## OBJECTIVE
Convert the records starting with the line containing "Image resolution: width=1444" and going on through the line containing "click(x=144, y=93)" into a JSON list of strings, one string per line, omitting blank lines.

Raw records
--- begin ---
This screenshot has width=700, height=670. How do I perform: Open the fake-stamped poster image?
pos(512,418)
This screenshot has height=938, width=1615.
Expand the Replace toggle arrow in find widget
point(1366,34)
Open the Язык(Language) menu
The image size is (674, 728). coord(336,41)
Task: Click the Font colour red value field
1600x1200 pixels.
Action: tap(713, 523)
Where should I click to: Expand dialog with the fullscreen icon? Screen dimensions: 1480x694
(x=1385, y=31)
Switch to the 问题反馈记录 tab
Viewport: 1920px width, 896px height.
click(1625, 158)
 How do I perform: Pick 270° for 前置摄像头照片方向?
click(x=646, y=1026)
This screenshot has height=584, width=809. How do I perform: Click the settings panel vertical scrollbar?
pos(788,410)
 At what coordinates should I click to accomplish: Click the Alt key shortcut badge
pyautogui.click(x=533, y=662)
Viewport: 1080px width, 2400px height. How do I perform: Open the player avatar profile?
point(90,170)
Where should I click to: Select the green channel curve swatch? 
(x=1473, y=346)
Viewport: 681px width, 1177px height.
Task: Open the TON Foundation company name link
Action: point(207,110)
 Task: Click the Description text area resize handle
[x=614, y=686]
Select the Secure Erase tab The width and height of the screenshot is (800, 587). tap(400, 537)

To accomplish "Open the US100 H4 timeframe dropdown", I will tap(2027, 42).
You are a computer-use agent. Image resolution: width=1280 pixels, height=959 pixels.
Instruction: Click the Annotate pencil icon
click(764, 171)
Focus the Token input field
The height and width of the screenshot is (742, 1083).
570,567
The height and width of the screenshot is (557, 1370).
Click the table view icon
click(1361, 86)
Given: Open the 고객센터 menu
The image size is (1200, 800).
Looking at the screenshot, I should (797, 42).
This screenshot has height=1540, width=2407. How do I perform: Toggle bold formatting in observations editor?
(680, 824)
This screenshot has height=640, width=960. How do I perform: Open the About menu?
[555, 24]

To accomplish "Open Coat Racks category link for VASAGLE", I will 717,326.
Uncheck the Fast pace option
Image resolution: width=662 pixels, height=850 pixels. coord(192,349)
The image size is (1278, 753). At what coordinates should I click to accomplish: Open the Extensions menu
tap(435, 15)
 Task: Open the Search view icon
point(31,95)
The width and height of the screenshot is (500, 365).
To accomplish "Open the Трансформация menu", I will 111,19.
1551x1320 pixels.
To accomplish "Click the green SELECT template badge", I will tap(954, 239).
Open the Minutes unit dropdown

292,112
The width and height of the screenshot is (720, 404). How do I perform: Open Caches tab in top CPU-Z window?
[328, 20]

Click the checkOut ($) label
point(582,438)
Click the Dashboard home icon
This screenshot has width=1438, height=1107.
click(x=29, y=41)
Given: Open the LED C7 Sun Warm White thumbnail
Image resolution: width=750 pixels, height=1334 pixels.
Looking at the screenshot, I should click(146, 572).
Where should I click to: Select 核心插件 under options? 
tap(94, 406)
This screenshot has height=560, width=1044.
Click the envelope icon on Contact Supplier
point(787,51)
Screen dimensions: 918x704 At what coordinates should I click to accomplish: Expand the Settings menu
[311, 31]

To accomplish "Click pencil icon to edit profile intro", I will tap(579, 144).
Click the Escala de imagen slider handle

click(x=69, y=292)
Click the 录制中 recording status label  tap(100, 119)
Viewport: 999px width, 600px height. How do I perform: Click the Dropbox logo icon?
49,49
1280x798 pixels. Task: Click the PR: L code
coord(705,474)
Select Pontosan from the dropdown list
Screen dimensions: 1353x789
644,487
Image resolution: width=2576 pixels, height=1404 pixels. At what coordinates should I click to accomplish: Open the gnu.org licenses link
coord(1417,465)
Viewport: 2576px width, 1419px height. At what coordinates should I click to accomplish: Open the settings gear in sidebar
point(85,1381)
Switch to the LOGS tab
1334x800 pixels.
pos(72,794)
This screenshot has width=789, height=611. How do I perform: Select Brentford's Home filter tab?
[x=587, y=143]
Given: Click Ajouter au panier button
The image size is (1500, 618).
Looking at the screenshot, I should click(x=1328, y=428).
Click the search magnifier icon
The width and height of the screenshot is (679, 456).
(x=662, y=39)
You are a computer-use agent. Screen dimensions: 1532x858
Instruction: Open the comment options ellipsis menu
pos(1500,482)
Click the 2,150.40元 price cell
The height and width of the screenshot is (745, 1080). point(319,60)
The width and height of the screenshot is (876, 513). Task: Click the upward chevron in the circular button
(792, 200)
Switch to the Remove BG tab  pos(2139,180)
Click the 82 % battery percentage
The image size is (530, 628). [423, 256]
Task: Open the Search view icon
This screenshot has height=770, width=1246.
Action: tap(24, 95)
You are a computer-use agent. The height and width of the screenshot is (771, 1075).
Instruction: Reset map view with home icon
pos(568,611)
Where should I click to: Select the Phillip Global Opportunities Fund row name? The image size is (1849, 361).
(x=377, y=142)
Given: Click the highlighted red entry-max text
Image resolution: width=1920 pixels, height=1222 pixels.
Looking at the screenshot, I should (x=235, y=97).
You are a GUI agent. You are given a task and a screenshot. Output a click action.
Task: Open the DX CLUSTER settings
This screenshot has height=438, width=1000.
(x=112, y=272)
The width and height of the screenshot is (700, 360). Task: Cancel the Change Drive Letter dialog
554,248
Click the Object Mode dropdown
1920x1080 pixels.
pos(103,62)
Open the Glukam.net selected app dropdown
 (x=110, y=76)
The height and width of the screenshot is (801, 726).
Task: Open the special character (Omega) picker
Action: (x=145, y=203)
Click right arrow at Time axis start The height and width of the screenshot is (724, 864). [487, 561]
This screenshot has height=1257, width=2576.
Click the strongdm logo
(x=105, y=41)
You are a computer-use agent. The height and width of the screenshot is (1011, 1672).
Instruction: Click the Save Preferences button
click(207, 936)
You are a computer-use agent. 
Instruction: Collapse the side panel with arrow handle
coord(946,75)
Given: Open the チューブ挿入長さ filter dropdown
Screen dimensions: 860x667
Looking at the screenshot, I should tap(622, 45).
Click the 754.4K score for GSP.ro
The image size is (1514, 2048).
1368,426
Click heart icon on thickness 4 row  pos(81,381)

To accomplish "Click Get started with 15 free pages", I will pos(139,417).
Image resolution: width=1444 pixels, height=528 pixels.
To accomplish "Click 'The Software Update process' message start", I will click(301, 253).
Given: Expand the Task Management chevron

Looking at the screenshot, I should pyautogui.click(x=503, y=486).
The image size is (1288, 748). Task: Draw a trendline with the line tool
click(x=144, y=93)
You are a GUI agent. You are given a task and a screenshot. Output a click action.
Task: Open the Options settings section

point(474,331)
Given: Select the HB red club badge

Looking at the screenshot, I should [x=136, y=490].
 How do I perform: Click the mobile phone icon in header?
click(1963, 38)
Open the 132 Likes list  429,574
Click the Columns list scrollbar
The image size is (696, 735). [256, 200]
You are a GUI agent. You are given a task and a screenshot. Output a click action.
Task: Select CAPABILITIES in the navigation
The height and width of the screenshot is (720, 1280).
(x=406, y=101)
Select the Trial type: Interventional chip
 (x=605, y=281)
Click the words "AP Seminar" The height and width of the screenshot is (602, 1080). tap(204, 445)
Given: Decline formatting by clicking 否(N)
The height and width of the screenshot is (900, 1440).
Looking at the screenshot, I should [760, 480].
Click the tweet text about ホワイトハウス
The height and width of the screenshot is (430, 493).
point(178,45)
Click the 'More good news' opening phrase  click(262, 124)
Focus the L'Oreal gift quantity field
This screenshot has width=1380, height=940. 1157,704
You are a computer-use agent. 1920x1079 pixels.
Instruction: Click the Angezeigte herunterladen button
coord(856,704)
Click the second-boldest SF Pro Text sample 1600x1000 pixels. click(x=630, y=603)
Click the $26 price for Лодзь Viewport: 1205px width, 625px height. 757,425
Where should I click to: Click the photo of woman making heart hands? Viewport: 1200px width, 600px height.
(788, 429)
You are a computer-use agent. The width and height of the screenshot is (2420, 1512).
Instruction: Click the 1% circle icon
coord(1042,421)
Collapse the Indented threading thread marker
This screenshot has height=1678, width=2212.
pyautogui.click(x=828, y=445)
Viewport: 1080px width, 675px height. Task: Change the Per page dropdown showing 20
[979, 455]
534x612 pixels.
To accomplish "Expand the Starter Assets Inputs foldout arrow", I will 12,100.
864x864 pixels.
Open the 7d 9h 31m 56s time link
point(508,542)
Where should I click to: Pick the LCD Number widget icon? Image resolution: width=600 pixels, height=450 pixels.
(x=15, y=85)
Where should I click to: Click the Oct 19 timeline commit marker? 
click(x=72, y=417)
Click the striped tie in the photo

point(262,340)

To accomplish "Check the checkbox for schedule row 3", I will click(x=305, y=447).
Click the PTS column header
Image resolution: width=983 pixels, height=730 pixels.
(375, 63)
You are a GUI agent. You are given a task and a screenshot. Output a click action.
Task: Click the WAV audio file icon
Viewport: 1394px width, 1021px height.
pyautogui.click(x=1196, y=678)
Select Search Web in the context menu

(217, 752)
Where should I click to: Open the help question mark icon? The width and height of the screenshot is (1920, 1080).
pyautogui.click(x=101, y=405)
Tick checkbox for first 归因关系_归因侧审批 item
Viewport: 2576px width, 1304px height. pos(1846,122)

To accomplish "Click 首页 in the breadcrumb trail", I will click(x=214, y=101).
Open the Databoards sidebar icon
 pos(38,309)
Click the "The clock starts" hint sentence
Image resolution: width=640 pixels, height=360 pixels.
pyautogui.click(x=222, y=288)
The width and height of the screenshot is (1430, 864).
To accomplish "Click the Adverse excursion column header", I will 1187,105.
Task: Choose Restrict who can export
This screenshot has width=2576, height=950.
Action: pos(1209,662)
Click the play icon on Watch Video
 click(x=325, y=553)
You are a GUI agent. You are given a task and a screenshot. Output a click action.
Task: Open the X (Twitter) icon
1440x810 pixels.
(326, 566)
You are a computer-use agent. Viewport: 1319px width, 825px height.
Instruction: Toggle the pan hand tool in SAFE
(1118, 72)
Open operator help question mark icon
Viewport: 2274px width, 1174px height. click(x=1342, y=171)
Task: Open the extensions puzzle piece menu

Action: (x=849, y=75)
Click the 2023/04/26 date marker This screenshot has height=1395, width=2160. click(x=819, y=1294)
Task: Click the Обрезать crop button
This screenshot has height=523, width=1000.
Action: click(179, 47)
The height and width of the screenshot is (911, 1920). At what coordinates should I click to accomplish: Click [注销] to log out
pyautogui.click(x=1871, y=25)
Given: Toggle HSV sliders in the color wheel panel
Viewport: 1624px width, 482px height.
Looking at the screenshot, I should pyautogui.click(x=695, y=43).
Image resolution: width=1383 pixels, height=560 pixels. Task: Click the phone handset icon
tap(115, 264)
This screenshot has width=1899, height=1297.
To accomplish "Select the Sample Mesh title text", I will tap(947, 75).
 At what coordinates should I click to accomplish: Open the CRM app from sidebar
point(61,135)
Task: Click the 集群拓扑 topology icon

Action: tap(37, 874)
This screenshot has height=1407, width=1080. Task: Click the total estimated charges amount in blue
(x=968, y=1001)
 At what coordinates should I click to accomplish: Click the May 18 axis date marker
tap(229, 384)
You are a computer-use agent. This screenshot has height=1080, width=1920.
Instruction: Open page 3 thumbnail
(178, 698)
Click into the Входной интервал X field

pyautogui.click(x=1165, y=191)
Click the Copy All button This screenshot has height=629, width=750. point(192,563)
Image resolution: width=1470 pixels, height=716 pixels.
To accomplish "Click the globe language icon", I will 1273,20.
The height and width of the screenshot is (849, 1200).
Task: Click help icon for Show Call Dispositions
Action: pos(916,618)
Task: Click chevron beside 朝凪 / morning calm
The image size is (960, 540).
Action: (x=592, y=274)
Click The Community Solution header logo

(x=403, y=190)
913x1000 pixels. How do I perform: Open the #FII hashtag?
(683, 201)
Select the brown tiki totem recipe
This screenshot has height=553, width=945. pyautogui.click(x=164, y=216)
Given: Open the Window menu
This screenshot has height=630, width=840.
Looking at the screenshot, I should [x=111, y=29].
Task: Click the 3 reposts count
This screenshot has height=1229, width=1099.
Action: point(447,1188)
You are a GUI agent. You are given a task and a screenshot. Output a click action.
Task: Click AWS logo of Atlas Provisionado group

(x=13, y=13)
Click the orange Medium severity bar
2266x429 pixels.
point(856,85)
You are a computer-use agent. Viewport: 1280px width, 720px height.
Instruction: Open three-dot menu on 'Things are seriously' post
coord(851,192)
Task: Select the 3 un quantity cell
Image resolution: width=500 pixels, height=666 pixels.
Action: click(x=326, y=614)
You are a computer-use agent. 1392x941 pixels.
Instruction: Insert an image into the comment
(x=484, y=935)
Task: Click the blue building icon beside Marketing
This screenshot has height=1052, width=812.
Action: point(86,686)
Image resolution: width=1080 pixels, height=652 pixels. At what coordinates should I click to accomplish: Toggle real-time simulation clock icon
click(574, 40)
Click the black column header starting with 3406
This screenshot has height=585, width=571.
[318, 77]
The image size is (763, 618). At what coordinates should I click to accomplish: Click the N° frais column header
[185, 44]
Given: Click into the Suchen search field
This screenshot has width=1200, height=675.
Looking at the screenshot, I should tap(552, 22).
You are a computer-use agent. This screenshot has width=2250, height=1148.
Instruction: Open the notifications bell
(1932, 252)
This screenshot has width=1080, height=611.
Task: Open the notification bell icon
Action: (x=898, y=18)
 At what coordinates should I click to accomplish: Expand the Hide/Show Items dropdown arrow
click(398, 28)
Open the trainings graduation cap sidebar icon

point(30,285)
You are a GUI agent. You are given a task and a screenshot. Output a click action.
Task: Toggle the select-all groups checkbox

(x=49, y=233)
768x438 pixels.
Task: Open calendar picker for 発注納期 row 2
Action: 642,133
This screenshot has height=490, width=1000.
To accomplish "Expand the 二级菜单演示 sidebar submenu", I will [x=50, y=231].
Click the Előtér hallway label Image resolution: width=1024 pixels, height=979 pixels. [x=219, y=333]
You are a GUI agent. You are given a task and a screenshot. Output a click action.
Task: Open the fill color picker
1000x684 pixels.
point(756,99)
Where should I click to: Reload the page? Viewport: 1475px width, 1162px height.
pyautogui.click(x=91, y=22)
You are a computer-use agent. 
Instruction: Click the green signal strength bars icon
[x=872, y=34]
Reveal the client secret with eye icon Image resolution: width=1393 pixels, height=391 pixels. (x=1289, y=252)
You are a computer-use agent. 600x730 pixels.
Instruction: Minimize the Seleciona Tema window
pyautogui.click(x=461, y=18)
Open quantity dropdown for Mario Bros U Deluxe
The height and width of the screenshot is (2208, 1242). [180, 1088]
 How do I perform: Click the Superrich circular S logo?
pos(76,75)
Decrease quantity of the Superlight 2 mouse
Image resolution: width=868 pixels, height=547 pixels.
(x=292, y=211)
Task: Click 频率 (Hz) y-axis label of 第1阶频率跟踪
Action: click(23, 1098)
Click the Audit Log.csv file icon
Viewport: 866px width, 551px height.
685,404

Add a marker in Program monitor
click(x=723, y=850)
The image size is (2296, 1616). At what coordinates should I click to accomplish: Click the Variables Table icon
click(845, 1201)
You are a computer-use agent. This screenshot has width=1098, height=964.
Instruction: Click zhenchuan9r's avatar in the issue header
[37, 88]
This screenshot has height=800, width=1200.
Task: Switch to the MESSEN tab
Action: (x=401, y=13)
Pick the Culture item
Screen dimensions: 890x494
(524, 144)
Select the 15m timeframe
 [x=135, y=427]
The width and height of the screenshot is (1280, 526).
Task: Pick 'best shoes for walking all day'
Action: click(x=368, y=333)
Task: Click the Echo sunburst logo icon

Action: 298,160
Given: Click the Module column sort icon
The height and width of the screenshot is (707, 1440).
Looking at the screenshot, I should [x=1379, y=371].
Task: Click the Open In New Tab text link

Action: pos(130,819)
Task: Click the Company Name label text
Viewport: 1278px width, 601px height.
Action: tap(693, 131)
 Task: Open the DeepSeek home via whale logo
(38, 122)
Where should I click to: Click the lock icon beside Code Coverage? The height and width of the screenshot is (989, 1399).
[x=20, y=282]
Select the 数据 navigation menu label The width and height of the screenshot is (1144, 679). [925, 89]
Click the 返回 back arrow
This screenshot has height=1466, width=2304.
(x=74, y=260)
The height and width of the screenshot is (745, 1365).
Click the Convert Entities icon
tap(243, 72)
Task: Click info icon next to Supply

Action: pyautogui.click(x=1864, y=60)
--- end ---
## SOLUTION TO THE PROBLEM
[
  "Image resolution: width=1444 pixels, height=528 pixels.",
  "To accomplish \"Click 'The Software Update process' message start\", I will click(301, 253).",
  "Given: Expand the Task Management chevron",
  "Looking at the screenshot, I should pyautogui.click(x=503, y=486).",
  "The image size is (1288, 748). Task: Draw a trendline with the line tool",
  "click(x=144, y=93)"
]